What to produce: In your copy, leave out the pictures and output only the lines from the one holding "You are a computer-use agent." through the end of the data below, exactly.

Data provided:
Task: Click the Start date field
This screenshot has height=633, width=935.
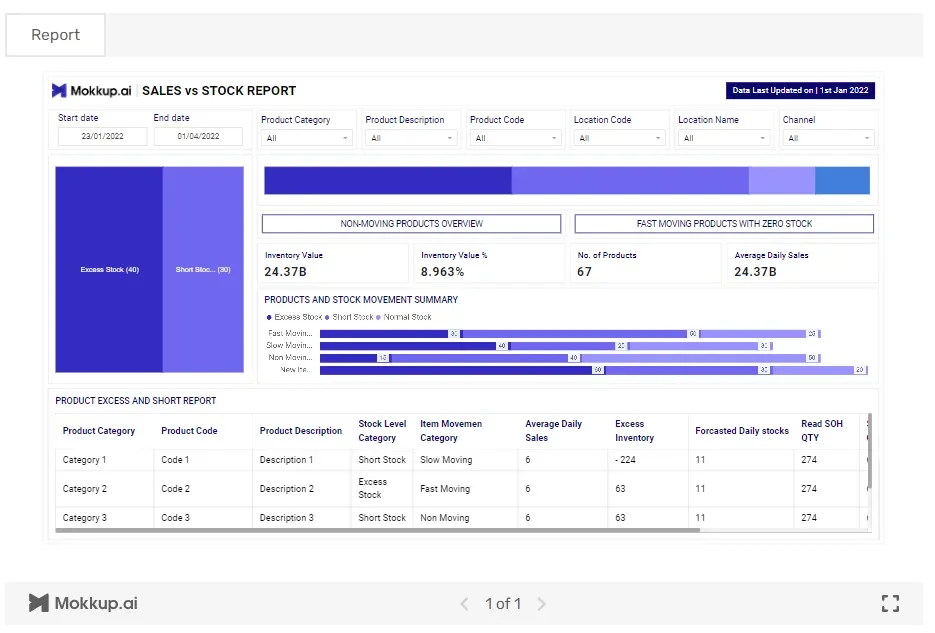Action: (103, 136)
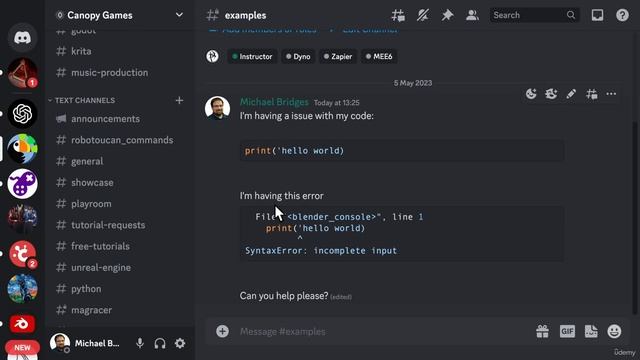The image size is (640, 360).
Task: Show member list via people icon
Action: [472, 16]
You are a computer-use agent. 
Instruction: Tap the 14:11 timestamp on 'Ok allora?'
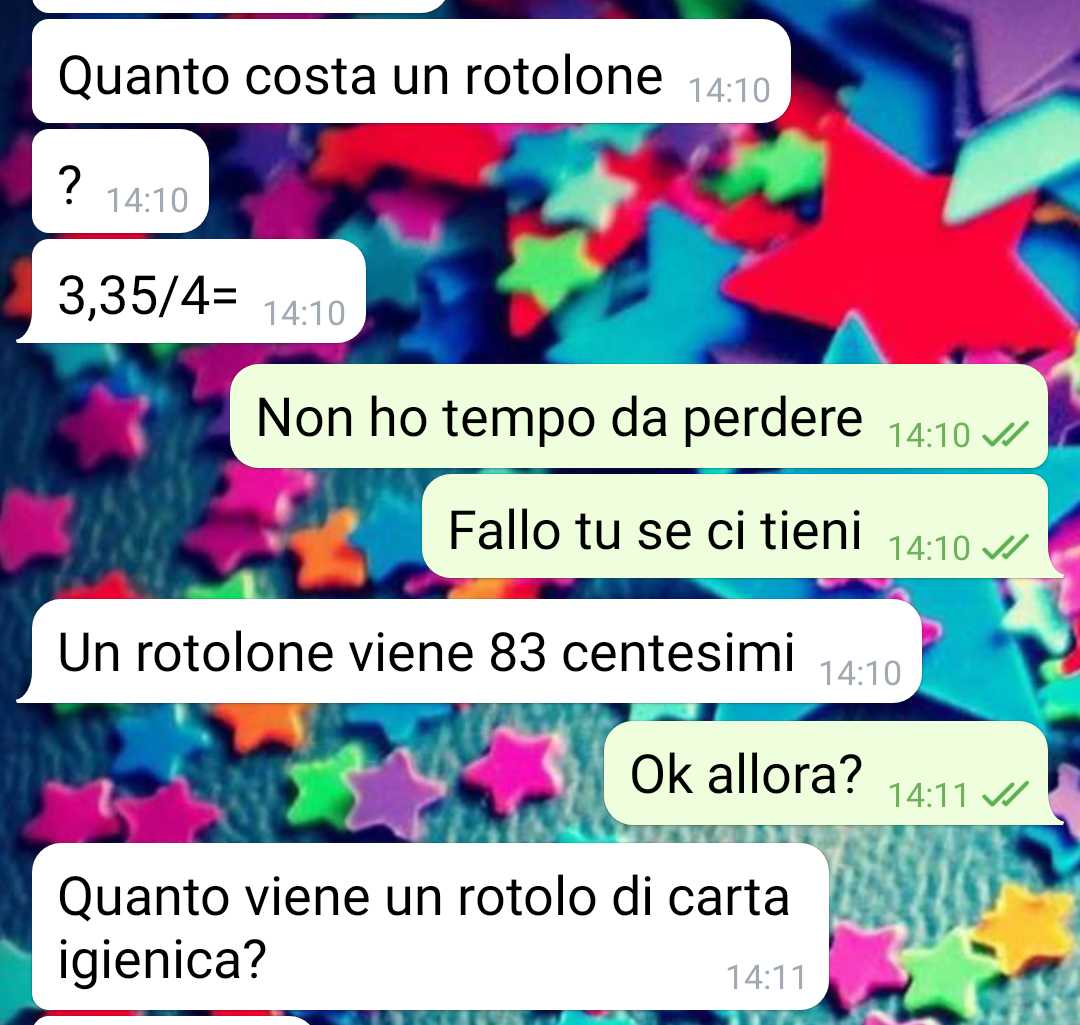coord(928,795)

Response to the task:
You are a computer-use agent. 
Instruction: Tap the 14:11 timestamp on 'Ok allora?'
coord(928,795)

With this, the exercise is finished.